Ice Age Gravel Grinder
A hunting group tracks a red deer through the birch forest and trap it beside a river, about 9,000 years ago. What did they think of ancient hand axes or the bones of long-since disappeared mammoths, eroded out of the ground by changing river courses? Illustration by Pete Urmston
Prehistory, industry and geology meet in the story of Bedford Valley River Park’s gravels and sand.
There’s a surprising link between modern sand and gravel quarrying and Bedford’s prehistory. Not only were local sands and gravel laid down in prehistory, but their recent extraction on an industrial-scale has helped archaeologists discover more about who lived here and how they lived thousands of years ago.
Laying Down the Land
This is the tusk of a mammoth, which roamed this area during the last Ice Age, until c.12,000 years ago. (Image courtesy of The Higgins Art Gallery and Museum, Bedford)
Bedford’s sand and gravel formed over hundreds of thousands of years during the Anglian Ice Age over 420,000 years ago. Ice Age Glaciers eroded existing rock into sand and gravel, which was deposited in large swathes across the area.
When the climate warmed about 420,000 years ago, fast-flowing rivers and meltwaters churned the gravel and sand that formed the river beds and banks. Huge areas were eroded away and dumped in great heaps elsewhere.
Rivers continually shifted the sands and gravels over thousands of years, creating large flat river terraces. Fossils in the soil show these layers formed over 100,000 years between ice ages. The climate warmed following the end of the Anglian Ice Age then grew colder again to freezing temperatures during the subsequent ice age 100,000 years later.
Willington’s first colonists
The people who lived here after the last Ice Age ended, used these flint blades as multi-purpose tools. (Image Bill Bevan)
Water levels dropped at the end of the last Ice Age, a mere 10,000 years ago, and trees colonised the drier, warmer land.
With the trees came animals and people. Families foraged for plants, fished the rivers and hunted game such as red deer. Winds brought down trees and created holes where the roots had been. People used these holes for shelter while they made – and sometimes dropped – stone tools.
Watch university students build the type of house Willington’s first residents may have lived in.
Unearthing the Past
A Paleaolithic hand axe discovered in the gravels of Bedford River Valley Park.

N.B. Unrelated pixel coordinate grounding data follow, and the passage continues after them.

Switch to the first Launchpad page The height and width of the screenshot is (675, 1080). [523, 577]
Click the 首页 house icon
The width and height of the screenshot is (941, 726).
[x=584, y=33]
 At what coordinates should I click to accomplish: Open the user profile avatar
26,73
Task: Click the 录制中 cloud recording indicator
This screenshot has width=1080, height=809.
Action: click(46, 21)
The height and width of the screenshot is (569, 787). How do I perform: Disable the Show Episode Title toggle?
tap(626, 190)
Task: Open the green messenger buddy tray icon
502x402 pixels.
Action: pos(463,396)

Mineral extraction of sand and gravels on an industrial-scale began north of Willington in the 1980s. Archaeologists investigated some areas before mineral extraction took place. They found evidence that people had lived here over thousands of years: farming and building homes and ritual places, making tools and hunting, burying their dead, and getting on with their lives.

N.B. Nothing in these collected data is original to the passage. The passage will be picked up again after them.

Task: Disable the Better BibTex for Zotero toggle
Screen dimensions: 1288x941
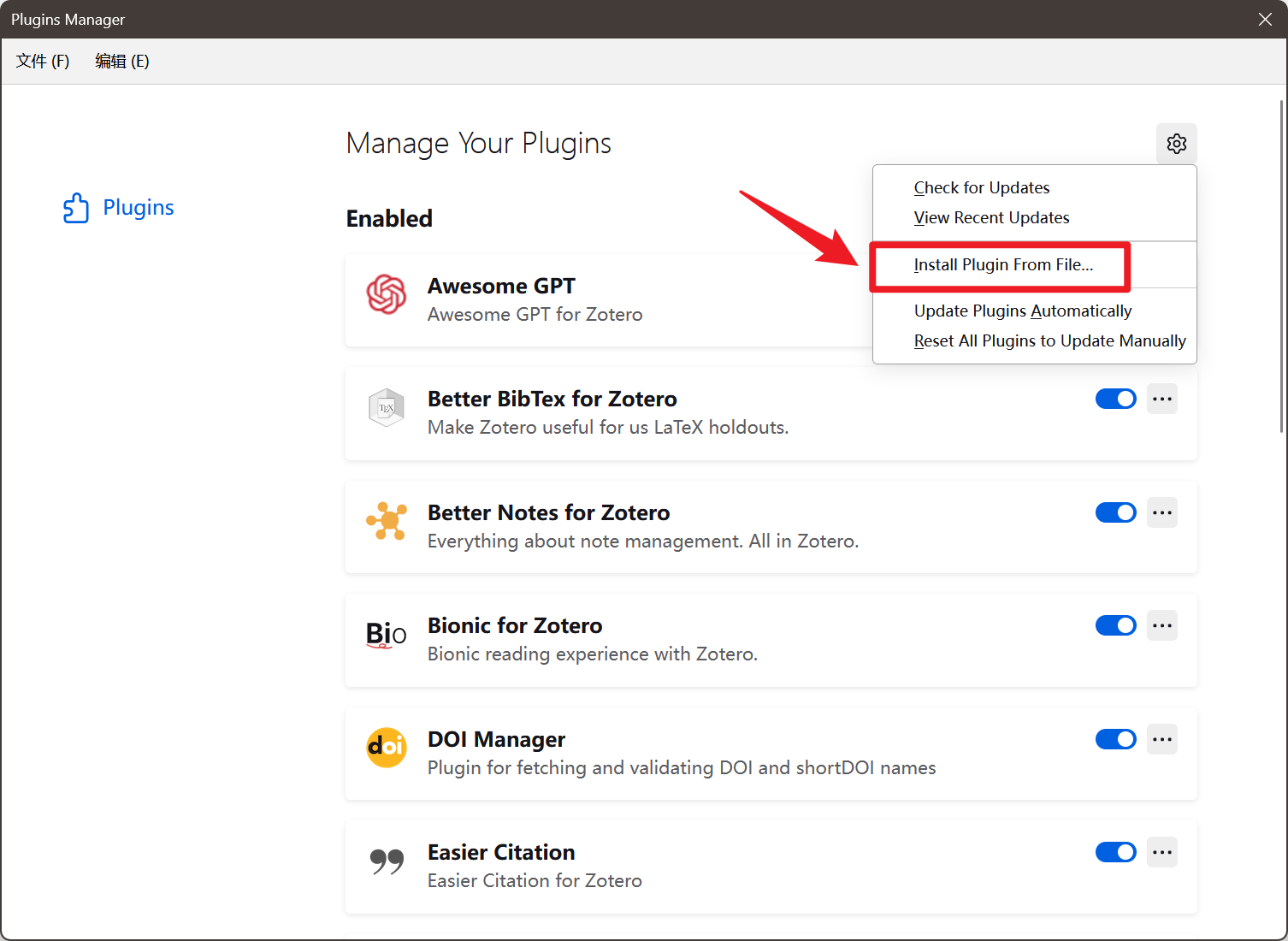Action: 1115,399
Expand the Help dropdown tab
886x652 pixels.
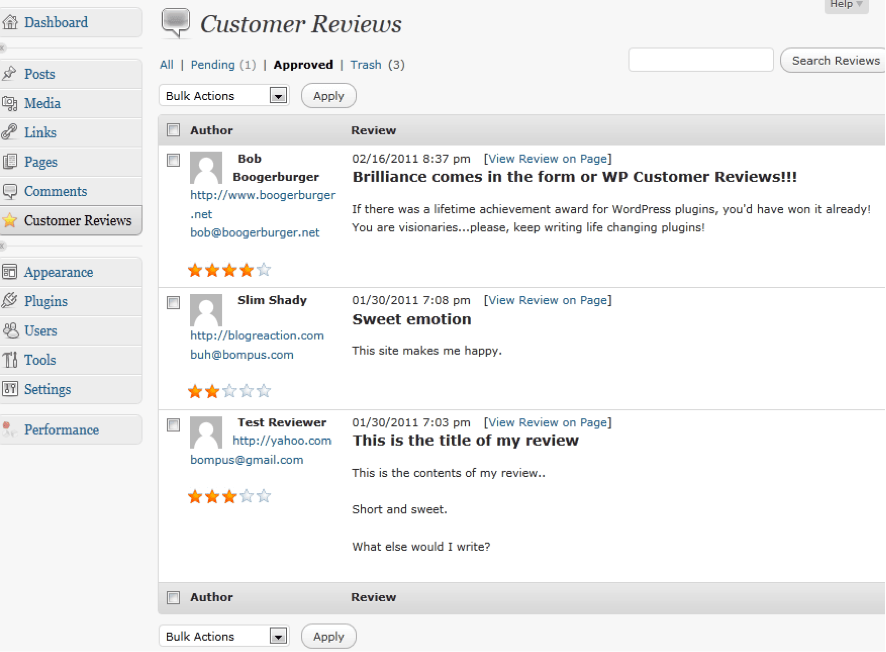(x=846, y=5)
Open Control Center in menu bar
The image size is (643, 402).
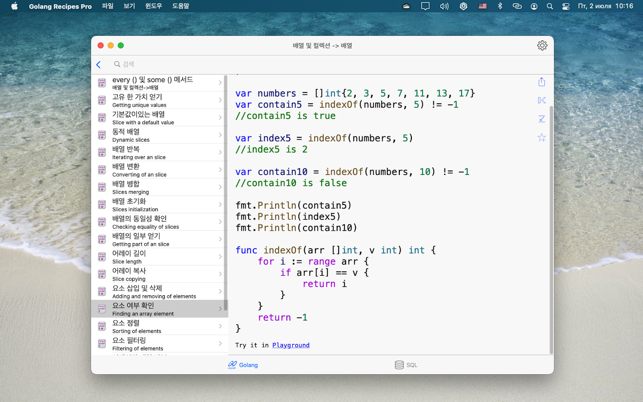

In 2006, the Marston Vale Trust purchased the land to become part of the new Bedford Valley River Park. Industry stilled, making way for green leisure.
You can see the large ponds left behind by mineral extraction by walking or cycling along National Cycle Route 51. Today, the restored grassland and lakes provide suitable habitat for many birds and mammals that include Snipe, Lapwing, Oyster catcher, Redshank, Green woodpeckers, Bittern, Hares, Deer and Otter. Priory Country Park, The Grange Estate and Danish Camp provide great opportunities to see these species and habitats.